If we want to locate the notes in the key of C, we simply find a C and then apply the formula. Have a look a this in action. On the first line is the musical alphabet and on the second line is the selection of notes that the formula tells us to include.
C C# D D# E F F# G G# A A# B C
C (T) D (T) E (S) F (T) G (T) A (T) B (S) C
The formula tells us that after C, the next note is a tone away. Remember a tone is the same as 2 frets which means we skip the C# that lies in between C and D. We then do the same between D and E, leaving out the D# because the next interval is a tone too. After E, our next note is a semi-tone away. This gives us an F. And on and on until we have all 7 notes in the key.
Try this: Apply the formula to a range of different keys and see what notes are in different keys. Get used to it and memorise the formula. Be able to say to yourself “Tone, Tone, Semi-Tone, Tone, Tone, Tone, Semi-Tone” without looking. Then you are ready for…
Learn very well at least one positional pattern for the Major Scale on guitar. Over time you learn learn them all (there are 5) and they will feel more like one big pattern. This pattern is actually just what you end up with when the formula we examined above (can you say it off by heart?) is applied to the guitar in normal tuning. The included notes make a pattern. A different formula would yield a different pattern.
These are the positions for the major scale. At least start by learning position 1. Position 5 is also a common starting point.
The black dots represent where the Major Root Notes are in each position. The Major Root Note is the 1st note we started from. In the key above, it would be a C. We are playing in the key of C major if this Major Root Note falls on a C. At the 8th fret of the top E string is the note C so slide position one until the black dot lines up with the 8th fret. Then go through the pattern a few times.
Now, within the scale (using whichever positions you have learned), see if you can play the scale and mentally label each Major Root Note as you play it. You want to do this enough times that it’s clear where the major root notes are at all times. You want your mental labelling to start happening with less and less thinking required, as it becomes more automatic.
Now see if you can do this mental labelling of other notes too. The pattern won’t change, only your mental labelling of which note is currently a priority will change. Whereas before we prioritised the Major Root Note (which in the key of C is the note C)- the 1st note, let’s randomly choose the note G to prioritise for a while. It is the 5th note in this scale. I just chose any one of the possible notes, in this case it is the 5th note.
See if you can play the C major scale and now do your mental noting of the fifth note, G.
Now see if you can mentally label both the major root of the scale AND the fifth note (i.e. C and G).
The point here is to get better and better at mental labelling as well as playing the scale.
It’s very important to make these mental labels because down the track you want your mind always keeping track of what you are playing and this is how you get there! Plus it will allow the rest of your learning of scales to be much easier.
Now let’s look into another important note to consider before moving on, the Minor Root Note. This name is what we give to the 6th note in the major scale. When you play the major scale but prioritise the 6th note, it has a minor sound (often thought of as sad or melancholy). See if you can play the scale but try to play a few melodies that start and finish on the 6th note. Remember: the pattern won’t change, only where you place emphasis within the pattern.

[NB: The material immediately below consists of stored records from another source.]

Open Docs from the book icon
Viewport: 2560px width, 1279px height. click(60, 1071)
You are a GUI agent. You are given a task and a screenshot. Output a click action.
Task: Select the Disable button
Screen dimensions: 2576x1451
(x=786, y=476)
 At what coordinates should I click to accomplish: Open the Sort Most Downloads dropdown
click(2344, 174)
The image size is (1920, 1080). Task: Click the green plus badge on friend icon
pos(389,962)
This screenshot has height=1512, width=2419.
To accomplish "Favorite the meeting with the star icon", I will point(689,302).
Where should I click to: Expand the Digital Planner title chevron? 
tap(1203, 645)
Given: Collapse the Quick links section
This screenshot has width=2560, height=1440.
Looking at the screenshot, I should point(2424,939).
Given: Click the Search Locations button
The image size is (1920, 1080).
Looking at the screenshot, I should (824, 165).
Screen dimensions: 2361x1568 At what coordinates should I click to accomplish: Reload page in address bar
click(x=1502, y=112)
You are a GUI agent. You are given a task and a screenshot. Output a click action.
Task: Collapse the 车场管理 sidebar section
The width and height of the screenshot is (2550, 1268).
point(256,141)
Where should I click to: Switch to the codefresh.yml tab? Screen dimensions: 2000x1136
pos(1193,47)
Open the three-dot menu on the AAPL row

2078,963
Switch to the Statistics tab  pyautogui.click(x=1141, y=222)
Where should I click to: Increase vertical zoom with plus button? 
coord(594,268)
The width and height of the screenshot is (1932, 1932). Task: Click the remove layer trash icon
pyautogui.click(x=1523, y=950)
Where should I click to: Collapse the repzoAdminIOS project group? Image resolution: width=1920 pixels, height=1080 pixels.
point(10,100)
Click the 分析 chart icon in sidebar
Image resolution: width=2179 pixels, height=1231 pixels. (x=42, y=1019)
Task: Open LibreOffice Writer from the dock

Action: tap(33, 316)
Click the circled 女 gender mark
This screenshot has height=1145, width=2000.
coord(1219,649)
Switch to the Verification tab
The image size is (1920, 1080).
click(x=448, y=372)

Now there are two very significant notes to mentally label as we play them: the Major Root Note (black dots) and the Minor Root Note (red dots). See if you can play up and down position 1 and make these mental labels really clear.
Try to visualise one of the positions that you know well and see where the major and minor root notes fall. Notice that they are close to each-other. Note 6 occurs 3 semi-tones before note 1 begins again (note 1 is equivalent to note 8 which would be the next Major Root Note an octave up so we call it 1 again).